Solution! Looking through the services I have disabled, I noticed the description for Application Experience says, and I quote, Processes application compatibility cache requests for applications as they are launched. Sounds familiar. And indeed, after starting the service I cannot reproduce any of the problems anymore and the output of ProcMon is different and shorter. Funny though, because after stopping the service again, everything is still fine and the output of procmon is still shorter.

I tried this on two machines, with all 3rd party stuff happily running and all is still fine.

I'm not sure if this is a real bug (one could say 'what do you expect with disabling services'), but it's not exactly normal that the problem goes away simply by starting a service and then stopping it again.


Bounty goes to anyone who can provide a deeper insight in this, else to @Asher for pointing me to ProcMon which eventually led me in the right direction.

ᔕᖺᘎᕊ
  • 6,393
stijn
  • 2,087

4 Answers4

7

I think the issue you are seeing is related to the thumbs.db that Windows explorer creates. Try to disable this, reboot and see if the problem reproduces.

To disable thumbs.db open Group Policy editor (gpedit.msc), go to User Configuration -Control Panel > Administrative Templates-Folder Options > Windows Components-Viev tab > Windows Explorer. find the "Turn off the caching of thumbnails in hidden thumbs.db files" and enable itDo Not Cache Thumbnails.

If it does't work I would try investigating it using Sysinternals Process Monitor. use it to watch who is accessing the folder when you get an access denied. see if it is actually an access denied or a sharing violation which means someone is holding the file.

stijn
  • 2,087
Asher
  • 892
3

Are you sure that you do not have any security product installed of any kind ?

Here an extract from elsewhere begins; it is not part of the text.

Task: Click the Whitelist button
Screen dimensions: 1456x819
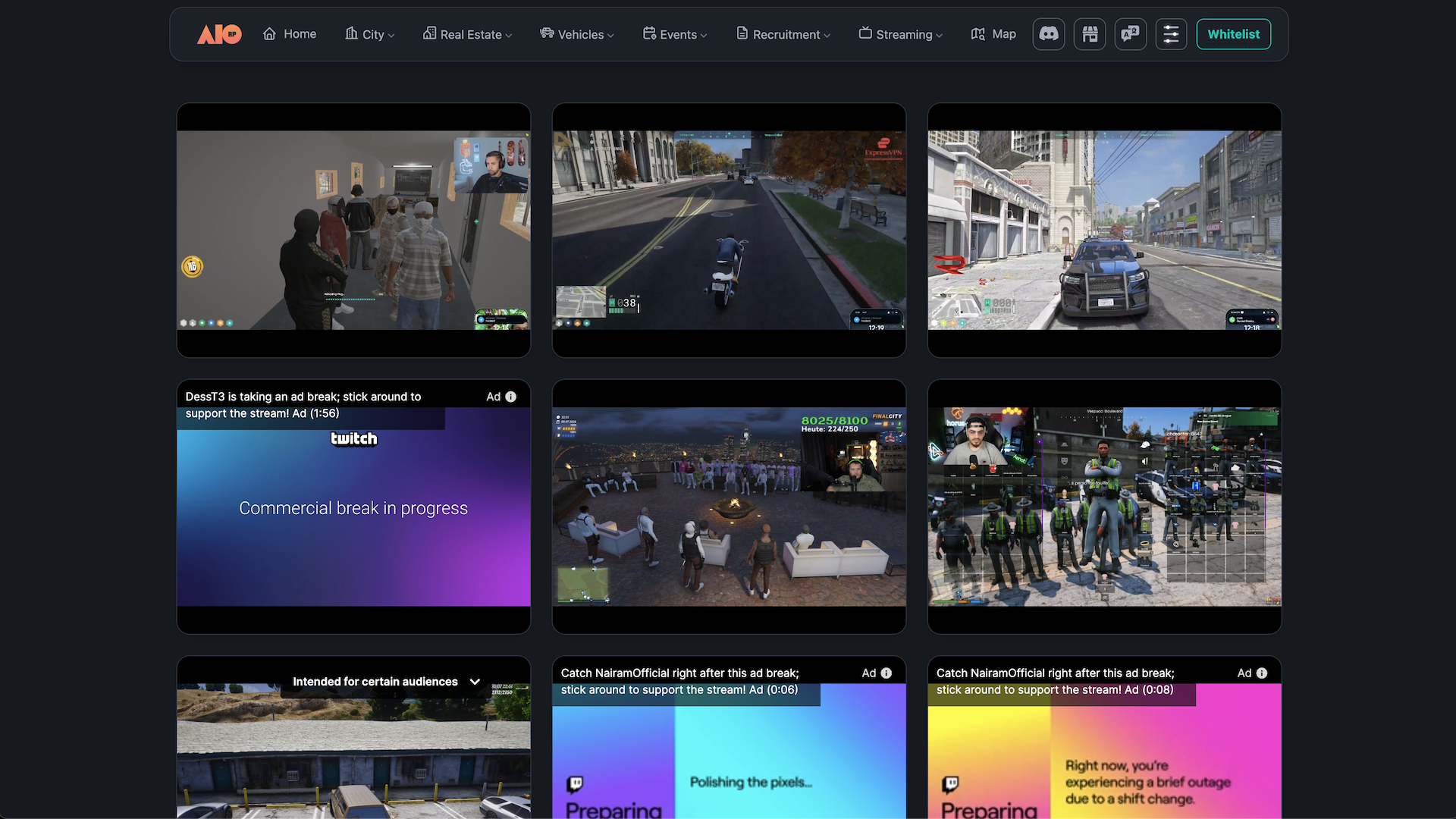Action: (1233, 34)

The scenarios you describe are compatible with the theory that some product is accessing every executable file that is accessed by you in any possible way, making exclusive access to it impossible. This does not have to be an antivirus, it could be for example be an indexer for fast search or whatever (even a virus).

One can test this theory by booting in Safe mode where no products except for Windows are launched at all.

The best tool for tracing file accesses is Process Monitor. Another excellent tool for finding all startup products and turning them off and on again is Autoruns.

harrymc
  • 498,455
2

File or directory can be opened from kernel mode, then

handle -a

won't show it and ProcMon will show IRP requests from/to System process.

There's a part of Windows Kernel which is mapped to all processes and there's another part of Windows Kernel which runs in separate process. The latter is called Windows Executive.

So this caused by file or directory opened from kernel mode in Windows Executive process.

1

It may be Explorer reading icons and metadata from the exe.